▼
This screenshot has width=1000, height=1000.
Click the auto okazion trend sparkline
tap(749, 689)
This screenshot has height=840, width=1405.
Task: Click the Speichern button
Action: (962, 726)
▲
PROBLEM DESCRIPTION -> Produce an identical printout of the material above.

ANSWER BELOW ->
This screenshot has width=1000, height=1000.
Click the auto okazion trend sparkline
tap(749, 689)
This screenshot has height=840, width=1405.
Task: Click the Speichern button
Action: (962, 726)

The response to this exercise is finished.